"Vieille peau" : le titre est décapant et le propos du livre, publié le 17 mai aux éditions Belfond, franchement réjouissant. Dans cet essai que la journaliste et militante féministe Fiona Schmidt consacre aux femmes, à leur corps et à leur âge, il est question de genre, de ménopause, de sexualité, de maltraitance, d’âgisme et de la manière dont le vieillissement menace les femmes d’extinction sociale… Coup de cœur !
Il aurait pu s’appeler "vieille fille", "vieille bique", "vieille chouette" ou "sorcière" of course, tant les expressions péjoratives pour désigner les femmes âgées sont nombreuses. Mais c’est sur le délicieux titre "Vieille peau" que la journaliste et autrice féministe Fiona Schmidt a jeté son dévolu pour son essai fraîchement publié aux éditions Belfond.

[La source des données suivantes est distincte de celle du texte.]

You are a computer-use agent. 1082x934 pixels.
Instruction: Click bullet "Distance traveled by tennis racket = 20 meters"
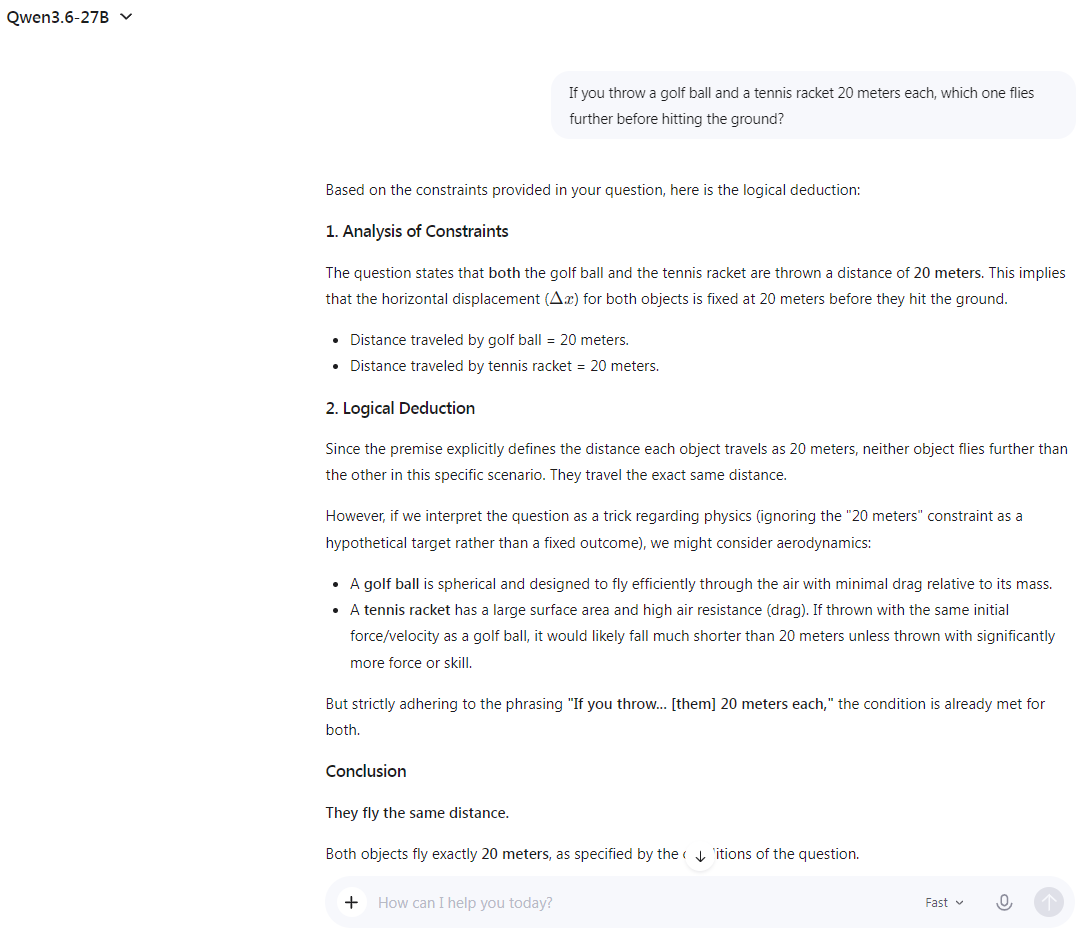click(504, 366)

Sous-titré "les femmes, leur corps, leur âge", le livre nous embarque dans un périple à l’intersection de l’âgisme et du sexisme, dans une contrée où il fait mal vivre et surtout, mal vieillir.

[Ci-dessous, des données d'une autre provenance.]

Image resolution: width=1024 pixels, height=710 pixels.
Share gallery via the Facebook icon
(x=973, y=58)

Quand tout devient trop tard
Fiona Schmidt a 40 ans quand elle écrit "Vieille peau" et ce n’est sans doute pas un hasard :
"Avant d’écrire ce livre, explique-t-elle, je croyais que vieillir, c’était quand tout devenait trop tard. J’avais appris qu’à 40 ans, les femmes étaient soit casées, soit cassées ; arrivées et conformes, ou définitivement perdues (…). Pour moi, l’existence était la version darwinienne du jeu des chaises musicales, une course contre la montre pour trouver sa place, puis une épreuve de résistance pour la garder, le plus longtemps possible. ‘Bien vieillir’, pour moi, c’était résister".
Résister aux assauts du temps. Résister pour conserver sa place et sa féminité-jeunesse coûte que coûte. Tout un programme ! Probablement pas une vie, certes, mais un programme bien ficelé, prêt à l’emploi.
Cases à cocher
Vous avez peut-être déjà ressenti cette urgence à cocher des cases avant de vite, trop vite, risquer d’être mise hors-jeu parce que jugée non conforme à un certain nombre d’attentes correspondant à votre tranche d’âge.

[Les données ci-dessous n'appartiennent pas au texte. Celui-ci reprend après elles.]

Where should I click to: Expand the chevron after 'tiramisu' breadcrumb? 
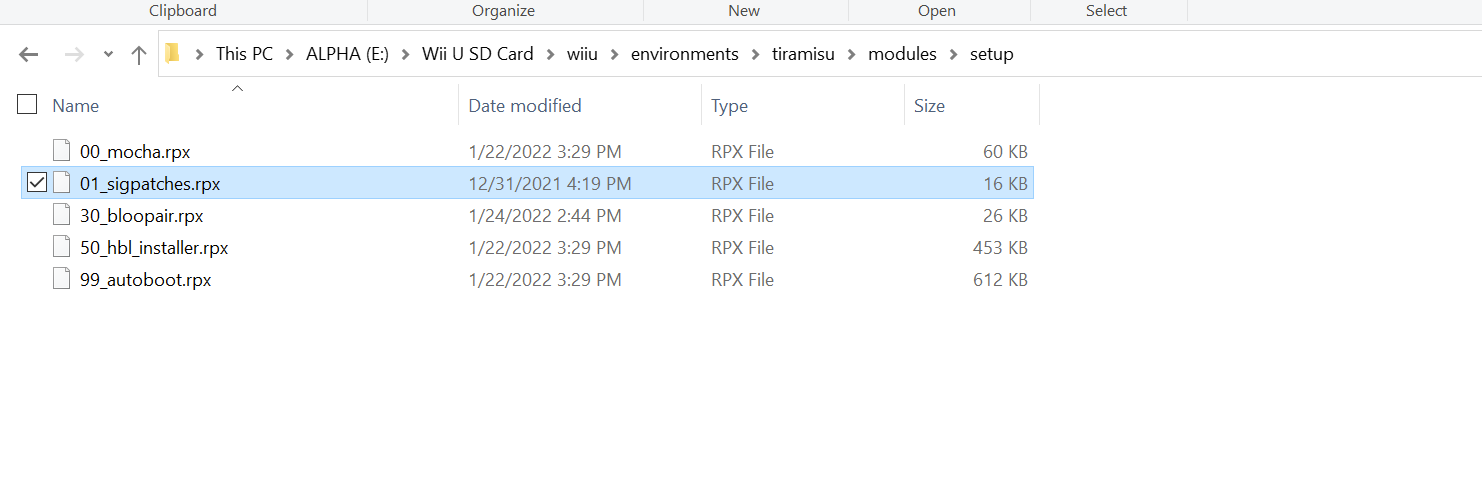click(x=851, y=54)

Victoria que j’ai eu la chance d’interviewer pour Coup de vieilles, rejoint dans son témoignage le constat de Fiona Schmidt :
"Tu nais avec l’idée qu’on est jeune à 20 ans, qu’à 35 on doit être mariée avec des enfants, qu’à 40 ans si tu n’es toujours pas mariée avec des enfants, il y a problème. A 50 ans, tu es installée, tu as ta voiture, tu n’as plus de crédit, tes enfants sont mariés ou ont fait de grandes études. A 60 ans, tu as une retraite plutôt confortable et tu pars en croisière toute ta vie… ".
Elle ajoute : "Mais la vie ce n’est pas ça ! Ce n’est pas du tout ça. Je dirais même que l’âge, c’est comme un numéro de rue ou une adresse postale. J’habite telle rue, dans tel endroit, et alors ?".
Fiona Schmidt a donc 40 ans quand elle écrit cet essai. Elle est en couple depuis des années et a choisi de ne pas avoir d’enfants. Elle est la belle-mère de 3 filles sans pour autant s’être convertie au doux rôle de marâtre auquel on l'aurait facilement cantonnée. Et alors ?
Ils bandent, donc je suis
Loin d’être un essai désincarné, "Vieille peau" nous transporte dans l’histoire de son autrice. Dès les premières pages, elle partage son expérience et nous en dit plus sur les raisons qui expliquent pourquoi selon elle, vieillir, c’était quand tout devenait trop tard.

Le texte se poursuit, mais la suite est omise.